Exercise task.
Recast the lines starting with the line containing "You are a computer-use agent. Image" and going on through the line containing "click(x=802, y=802)" as a JSON list of strings, one string per line, with blank lines left out.

Data lines.
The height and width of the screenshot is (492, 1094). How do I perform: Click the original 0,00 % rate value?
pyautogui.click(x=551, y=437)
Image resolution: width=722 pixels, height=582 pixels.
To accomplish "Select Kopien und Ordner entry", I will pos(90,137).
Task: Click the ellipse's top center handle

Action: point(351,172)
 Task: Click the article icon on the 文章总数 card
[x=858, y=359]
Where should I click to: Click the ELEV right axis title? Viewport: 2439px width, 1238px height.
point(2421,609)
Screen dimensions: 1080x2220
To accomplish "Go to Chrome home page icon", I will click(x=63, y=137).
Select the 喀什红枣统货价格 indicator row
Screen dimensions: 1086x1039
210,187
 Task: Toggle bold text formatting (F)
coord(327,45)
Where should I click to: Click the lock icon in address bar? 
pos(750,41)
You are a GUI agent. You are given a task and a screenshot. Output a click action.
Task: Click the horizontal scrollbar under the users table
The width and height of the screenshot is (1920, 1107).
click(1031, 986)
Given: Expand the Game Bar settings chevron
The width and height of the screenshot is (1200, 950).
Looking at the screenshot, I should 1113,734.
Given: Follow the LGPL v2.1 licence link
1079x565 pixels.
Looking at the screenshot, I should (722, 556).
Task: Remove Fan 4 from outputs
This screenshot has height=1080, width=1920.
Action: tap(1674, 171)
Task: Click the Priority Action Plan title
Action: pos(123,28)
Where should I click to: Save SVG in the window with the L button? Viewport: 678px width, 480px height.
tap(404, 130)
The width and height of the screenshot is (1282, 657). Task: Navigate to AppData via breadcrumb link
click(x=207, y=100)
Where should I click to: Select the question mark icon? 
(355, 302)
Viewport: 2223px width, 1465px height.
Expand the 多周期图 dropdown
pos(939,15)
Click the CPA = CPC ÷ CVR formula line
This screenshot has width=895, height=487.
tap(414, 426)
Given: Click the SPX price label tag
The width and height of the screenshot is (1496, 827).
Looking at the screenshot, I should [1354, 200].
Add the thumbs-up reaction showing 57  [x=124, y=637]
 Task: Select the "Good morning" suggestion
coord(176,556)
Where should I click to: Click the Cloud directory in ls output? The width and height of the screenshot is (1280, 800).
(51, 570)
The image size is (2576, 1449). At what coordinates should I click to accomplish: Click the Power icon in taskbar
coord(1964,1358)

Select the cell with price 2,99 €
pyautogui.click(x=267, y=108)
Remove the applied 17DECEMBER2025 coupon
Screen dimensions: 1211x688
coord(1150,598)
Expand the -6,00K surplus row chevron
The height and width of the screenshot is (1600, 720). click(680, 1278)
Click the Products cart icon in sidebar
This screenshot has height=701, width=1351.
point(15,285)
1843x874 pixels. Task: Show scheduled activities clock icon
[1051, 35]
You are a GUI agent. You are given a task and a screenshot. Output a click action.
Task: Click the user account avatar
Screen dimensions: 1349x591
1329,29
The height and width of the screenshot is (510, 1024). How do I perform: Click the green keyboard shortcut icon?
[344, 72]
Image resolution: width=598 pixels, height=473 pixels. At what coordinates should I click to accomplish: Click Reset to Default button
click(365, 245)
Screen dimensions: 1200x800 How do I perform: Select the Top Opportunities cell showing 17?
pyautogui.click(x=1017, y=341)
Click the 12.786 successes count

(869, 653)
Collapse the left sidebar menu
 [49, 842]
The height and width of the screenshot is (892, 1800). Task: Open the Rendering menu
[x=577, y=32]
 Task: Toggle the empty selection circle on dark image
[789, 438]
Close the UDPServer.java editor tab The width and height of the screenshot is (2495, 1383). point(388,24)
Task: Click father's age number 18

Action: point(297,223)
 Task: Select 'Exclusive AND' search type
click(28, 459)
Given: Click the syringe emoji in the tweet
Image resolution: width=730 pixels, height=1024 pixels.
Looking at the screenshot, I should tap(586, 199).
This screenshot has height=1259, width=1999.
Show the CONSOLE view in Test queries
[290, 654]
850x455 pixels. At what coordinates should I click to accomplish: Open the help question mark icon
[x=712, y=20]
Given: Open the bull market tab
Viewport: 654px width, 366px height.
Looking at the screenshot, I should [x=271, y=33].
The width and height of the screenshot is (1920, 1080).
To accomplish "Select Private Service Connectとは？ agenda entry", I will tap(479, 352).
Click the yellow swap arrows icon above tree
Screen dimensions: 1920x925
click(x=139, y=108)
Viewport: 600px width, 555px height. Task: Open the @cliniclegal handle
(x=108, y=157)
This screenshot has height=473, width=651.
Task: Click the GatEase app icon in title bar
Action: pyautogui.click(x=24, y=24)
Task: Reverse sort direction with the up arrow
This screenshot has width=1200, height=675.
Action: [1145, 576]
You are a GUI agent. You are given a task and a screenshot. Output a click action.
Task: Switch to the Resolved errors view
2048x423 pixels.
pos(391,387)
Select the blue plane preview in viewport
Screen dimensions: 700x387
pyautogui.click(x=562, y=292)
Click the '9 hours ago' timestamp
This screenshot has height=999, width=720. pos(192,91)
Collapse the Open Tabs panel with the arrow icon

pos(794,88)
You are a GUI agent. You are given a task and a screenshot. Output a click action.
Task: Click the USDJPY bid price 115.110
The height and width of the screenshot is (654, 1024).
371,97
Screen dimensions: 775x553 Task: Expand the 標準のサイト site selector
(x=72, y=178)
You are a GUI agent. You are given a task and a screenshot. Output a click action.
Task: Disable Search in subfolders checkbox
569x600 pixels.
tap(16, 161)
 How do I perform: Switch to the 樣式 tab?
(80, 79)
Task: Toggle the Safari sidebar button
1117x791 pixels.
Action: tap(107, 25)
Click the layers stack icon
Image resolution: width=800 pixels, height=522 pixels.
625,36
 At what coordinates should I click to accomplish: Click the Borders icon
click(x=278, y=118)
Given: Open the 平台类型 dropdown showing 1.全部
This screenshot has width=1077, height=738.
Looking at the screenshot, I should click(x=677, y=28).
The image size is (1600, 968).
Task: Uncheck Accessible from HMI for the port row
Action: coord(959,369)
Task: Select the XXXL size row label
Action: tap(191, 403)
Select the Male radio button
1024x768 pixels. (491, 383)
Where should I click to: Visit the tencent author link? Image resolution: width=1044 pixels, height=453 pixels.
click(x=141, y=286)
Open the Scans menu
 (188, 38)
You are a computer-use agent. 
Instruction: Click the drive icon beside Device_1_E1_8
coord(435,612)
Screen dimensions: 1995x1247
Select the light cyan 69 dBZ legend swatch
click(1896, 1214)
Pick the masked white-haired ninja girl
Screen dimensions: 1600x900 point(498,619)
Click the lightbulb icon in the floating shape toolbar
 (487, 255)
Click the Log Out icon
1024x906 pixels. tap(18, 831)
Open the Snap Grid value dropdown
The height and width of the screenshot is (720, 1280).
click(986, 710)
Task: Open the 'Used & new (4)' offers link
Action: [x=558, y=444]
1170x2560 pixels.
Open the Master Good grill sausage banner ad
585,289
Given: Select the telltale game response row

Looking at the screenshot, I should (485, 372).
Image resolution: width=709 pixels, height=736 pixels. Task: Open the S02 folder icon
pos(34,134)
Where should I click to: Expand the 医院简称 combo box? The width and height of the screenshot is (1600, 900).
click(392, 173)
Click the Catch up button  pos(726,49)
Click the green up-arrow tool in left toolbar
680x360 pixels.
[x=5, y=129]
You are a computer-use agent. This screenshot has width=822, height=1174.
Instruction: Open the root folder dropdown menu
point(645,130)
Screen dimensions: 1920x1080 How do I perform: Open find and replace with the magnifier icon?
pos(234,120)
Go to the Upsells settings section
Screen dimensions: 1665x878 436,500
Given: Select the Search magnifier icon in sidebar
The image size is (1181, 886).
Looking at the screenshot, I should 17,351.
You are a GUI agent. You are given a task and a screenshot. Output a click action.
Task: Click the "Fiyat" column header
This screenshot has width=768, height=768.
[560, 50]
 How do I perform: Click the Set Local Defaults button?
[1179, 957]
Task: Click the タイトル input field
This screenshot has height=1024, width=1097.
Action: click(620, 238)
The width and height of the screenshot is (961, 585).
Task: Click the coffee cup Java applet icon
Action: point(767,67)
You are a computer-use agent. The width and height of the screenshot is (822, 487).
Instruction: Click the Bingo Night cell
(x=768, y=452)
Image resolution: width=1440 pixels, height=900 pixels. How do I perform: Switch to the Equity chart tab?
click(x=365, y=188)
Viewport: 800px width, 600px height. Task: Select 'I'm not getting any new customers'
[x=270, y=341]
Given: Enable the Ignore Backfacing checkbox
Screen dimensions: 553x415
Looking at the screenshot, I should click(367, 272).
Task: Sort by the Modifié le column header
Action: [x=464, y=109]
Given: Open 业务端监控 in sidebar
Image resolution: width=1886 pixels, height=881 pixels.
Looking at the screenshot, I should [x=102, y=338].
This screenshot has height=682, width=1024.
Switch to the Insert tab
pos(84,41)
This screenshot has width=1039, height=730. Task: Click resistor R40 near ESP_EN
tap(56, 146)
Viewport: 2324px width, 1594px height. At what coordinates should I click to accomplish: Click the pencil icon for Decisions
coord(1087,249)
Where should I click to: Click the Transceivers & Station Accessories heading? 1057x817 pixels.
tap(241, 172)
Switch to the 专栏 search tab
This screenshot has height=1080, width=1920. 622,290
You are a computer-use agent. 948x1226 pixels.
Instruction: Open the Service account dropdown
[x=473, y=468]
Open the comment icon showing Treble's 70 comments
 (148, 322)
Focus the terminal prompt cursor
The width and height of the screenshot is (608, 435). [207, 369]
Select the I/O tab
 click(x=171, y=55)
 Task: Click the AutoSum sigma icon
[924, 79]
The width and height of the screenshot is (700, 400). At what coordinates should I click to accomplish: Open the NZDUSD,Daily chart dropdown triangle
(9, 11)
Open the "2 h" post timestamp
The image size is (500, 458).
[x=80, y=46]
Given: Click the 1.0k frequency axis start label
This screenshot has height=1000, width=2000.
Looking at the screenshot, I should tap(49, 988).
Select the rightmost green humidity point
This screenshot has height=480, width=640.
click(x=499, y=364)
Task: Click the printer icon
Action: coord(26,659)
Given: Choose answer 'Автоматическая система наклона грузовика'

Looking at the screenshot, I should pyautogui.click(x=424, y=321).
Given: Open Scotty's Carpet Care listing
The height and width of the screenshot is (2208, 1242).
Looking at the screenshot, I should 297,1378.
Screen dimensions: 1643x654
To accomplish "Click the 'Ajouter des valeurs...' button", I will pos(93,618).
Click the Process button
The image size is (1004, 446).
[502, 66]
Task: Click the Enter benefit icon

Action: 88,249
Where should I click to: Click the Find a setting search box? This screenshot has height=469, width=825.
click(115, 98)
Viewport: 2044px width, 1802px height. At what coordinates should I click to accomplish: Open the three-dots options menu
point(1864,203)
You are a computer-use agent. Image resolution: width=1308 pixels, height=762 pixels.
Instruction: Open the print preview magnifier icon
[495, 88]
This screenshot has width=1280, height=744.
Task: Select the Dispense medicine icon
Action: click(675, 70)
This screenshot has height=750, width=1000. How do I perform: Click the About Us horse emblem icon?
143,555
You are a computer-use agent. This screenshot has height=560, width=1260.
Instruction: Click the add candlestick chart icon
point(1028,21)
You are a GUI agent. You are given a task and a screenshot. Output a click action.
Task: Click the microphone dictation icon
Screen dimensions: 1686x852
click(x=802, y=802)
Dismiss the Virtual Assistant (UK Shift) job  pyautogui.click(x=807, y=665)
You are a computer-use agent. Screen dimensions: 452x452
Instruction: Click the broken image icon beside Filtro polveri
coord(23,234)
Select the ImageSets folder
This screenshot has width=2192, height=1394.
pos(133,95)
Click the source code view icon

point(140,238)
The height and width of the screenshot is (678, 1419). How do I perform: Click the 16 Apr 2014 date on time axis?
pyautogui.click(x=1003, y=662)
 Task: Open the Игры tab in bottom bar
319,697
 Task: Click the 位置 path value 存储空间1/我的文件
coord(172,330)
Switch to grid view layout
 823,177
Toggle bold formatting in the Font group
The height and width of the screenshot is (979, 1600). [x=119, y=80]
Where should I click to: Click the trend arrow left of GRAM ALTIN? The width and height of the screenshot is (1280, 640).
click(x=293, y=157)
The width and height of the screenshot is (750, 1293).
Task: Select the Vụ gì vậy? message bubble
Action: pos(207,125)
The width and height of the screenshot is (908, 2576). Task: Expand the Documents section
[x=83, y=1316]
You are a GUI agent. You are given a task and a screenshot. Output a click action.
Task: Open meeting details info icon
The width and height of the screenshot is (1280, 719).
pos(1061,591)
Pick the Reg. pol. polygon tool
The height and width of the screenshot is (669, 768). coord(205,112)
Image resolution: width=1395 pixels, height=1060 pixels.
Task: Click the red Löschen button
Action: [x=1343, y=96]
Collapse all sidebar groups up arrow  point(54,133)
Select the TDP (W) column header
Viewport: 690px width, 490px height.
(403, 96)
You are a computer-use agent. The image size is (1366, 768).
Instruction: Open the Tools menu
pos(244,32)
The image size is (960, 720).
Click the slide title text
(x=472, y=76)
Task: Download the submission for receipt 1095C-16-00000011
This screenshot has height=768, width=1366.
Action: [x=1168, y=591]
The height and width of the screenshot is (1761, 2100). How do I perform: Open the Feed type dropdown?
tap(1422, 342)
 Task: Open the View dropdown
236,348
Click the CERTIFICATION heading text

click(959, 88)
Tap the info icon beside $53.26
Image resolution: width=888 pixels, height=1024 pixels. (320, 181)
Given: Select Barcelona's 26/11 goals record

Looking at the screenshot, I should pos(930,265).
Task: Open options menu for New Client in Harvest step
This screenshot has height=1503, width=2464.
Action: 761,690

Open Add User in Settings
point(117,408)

Final answer.
[
  "You are a computer-use agent. Image resolution: width=1308 pixels, height=762 pixels.",
  "Instruction: Open the print preview magnifier icon",
  "[495, 88]",
  "This screenshot has width=1280, height=744.",
  "Task: Select the Dispense medicine icon",
  "Action: click(675, 70)",
  "This screenshot has height=750, width=1000. How do I perform: Click the About Us horse emblem icon?",
  "143,555",
  "You are a computer-use agent. This screenshot has height=560, width=1260.",
  "Instruction: Click the add candlestick chart icon",
  "point(1028,21)",
  "You are a GUI agent. You are given a task and a screenshot. Output a click action.",
  "Task: Click the microphone dictation icon",
  "Screen dimensions: 1686x852",
  "click(x=802, y=802)"
]